Omnichannel Curalate Digital

Understanding disruption: Omnichannel marketing when everyone’s a retailer

By Apu Gupta , cheif executive

May 8, 2015 | 6 min read

Let’s say you own an apparel brand, and that your brand has its own stores to sell your stuff. You get to control the experience – the design, the music, the layout. Everything. And it’s all tightly scripted to evoke a feeling, promote discovery, and of course, generate sales.

Apu Gupta

Your gleaming stores are doing their part to form brand awareness and affinity, and so you decide to take your show on the road. Retail. While you gain in sales, some of that control you crave is gone. Your jeans are in the same section as everyone else’s; who knows what music is playing in the background; and you have no idea what the store associate is saying about your products.

Now imagine that every social media site, app, and blogger becomes a retailer of sorts, providing a place where collections of products can be discovered and ultimately purchased. Control? Bury it. Welcome to the new normal – a world in which the point of purchase moves closer to the point of interaction. And a world in which those points of interaction proliferate on channels you don’t own. Think it’s far fetched? It’s already happening.

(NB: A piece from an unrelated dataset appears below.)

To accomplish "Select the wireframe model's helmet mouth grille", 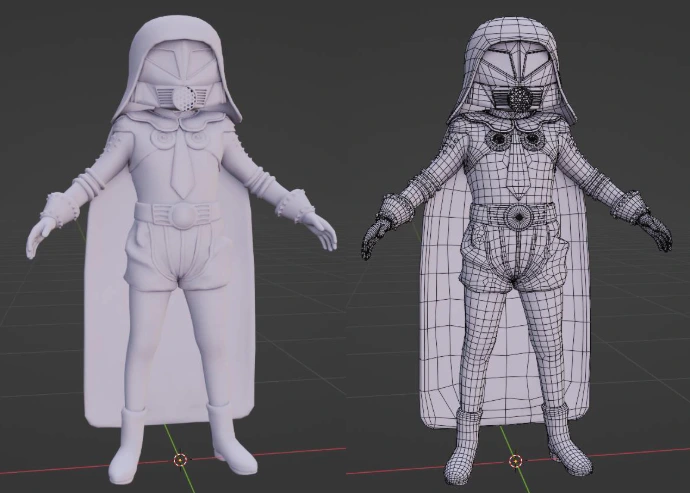I will [521, 98].
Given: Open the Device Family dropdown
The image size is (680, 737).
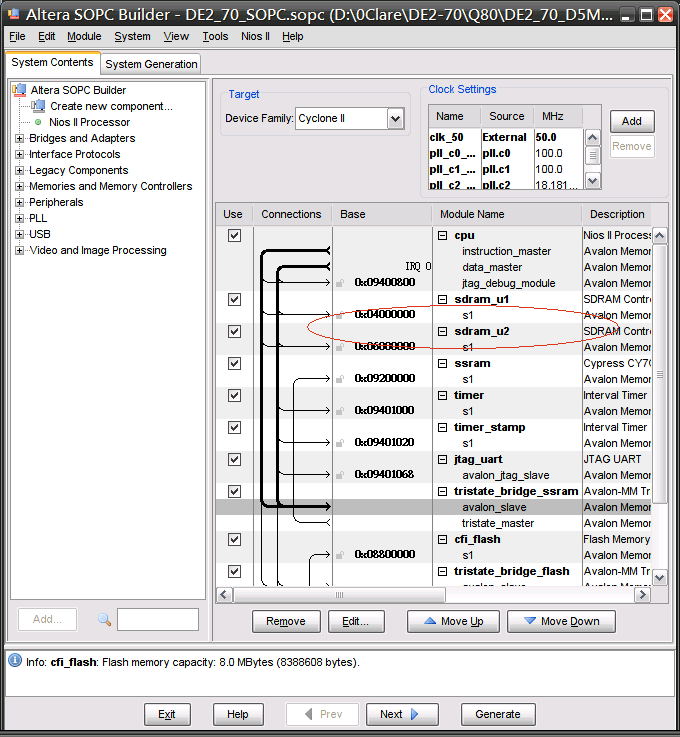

Historically, brands tightly controlled the experience consumers had around their products.

Now, social sites, shopping apps, and influential bloggers all vie for that attention. At the heart of all these disparate points of interaction is a shared love of images. These images frequently depict your products and those of your competitors. And they wind up on these channels not just because of what you post, but also because of the content consumers choose to share.

Take Pinterest, for example. There are over 50 billion pins on Pinterest, and a big chunk of those represent products from brands like yours. The majority of these pins don’t live on boards built by brands. Instead, they live on boards called 'Jeans', 'Denim', 'My Style', and a whole host of others curated by people who have no affiliation to (but most likely an affinity toward) your brand – as well as your competitors.

Bloggers are hawking your products too, creating posts with pictures of outfits that mix multiple brands across multiple price points. To date, bloggers have used affiliate links to drive readers to the various places where those products can be bought. But given the direction we are headed, one has to wonder how long it will be until consumers can buy what they see directly from these locations too.

Consumers have demonstrated time and again that clicks kill sales; it’s why third-party purchase apps are so attractive to brands. Yet while adding a 'buy' button to an image at the point of interaction reduces friction for the consumer, thus far, it hasn’t been terribly effective. Why? I’d argue that too many marketers are fixated on the transaction, rather than the factors that compel a consumer to transact. After all, there’s a reason brands and traditional retailers invest millions to make their websites information-rich. Images inspire, but rich product details (pricing, availability information, peer reviews, customer photos, etc) sell.

In a world where competing products coexist, and where transactions are being made at the point of interaction, how can you get a leg up on your competitors? To make these points of interaction truly 'shoppable' brands need to view their product photos as more than a pile of pixels. Your pictures need to become proxies for your products. And this change needs to happen now.

First, it’s important to recognize that consumers today are gravitating toward imagery that is far more editorial in style than the traditional product photos that brands and retailers create. In that split second when a consumer encounters a photo of your product alongside a photo of your competitor’s, you’ll want to make sure yours is the image that sticks. Fortunately, you don’t have to rely upon creating these images yourself. Increasingly, your fans, your employees, and your influencers are creating compelling content around your products. Harness it.

Second, your images need to be shoppable. This begins by enriching your product feeds with metadata—all the information that’s needed to make a purchase decision—as well as lots of photos for every product.

Finally, you need to set all of this information free. In essence, you need to be not only a brand or a retailer, but also an API. Make this information accessible to third parties, and allow them to pull in your feeds and display your products to audiences who increasingly learn about your collections through others. While it may seem counterintuitive, doing this will actually allow you to exert more control on these new consumer touch points by enabling you to influence the content as it is shared.

Stopping the march of technology and consumer behavior is a losing proposition. Understanding the disruptions that face industries and learning to embrace them helps you win. By providing consumers with information they need in places they want to consume it, you have an opportunity to influence the consumer experience even if you can’t fully own the customer.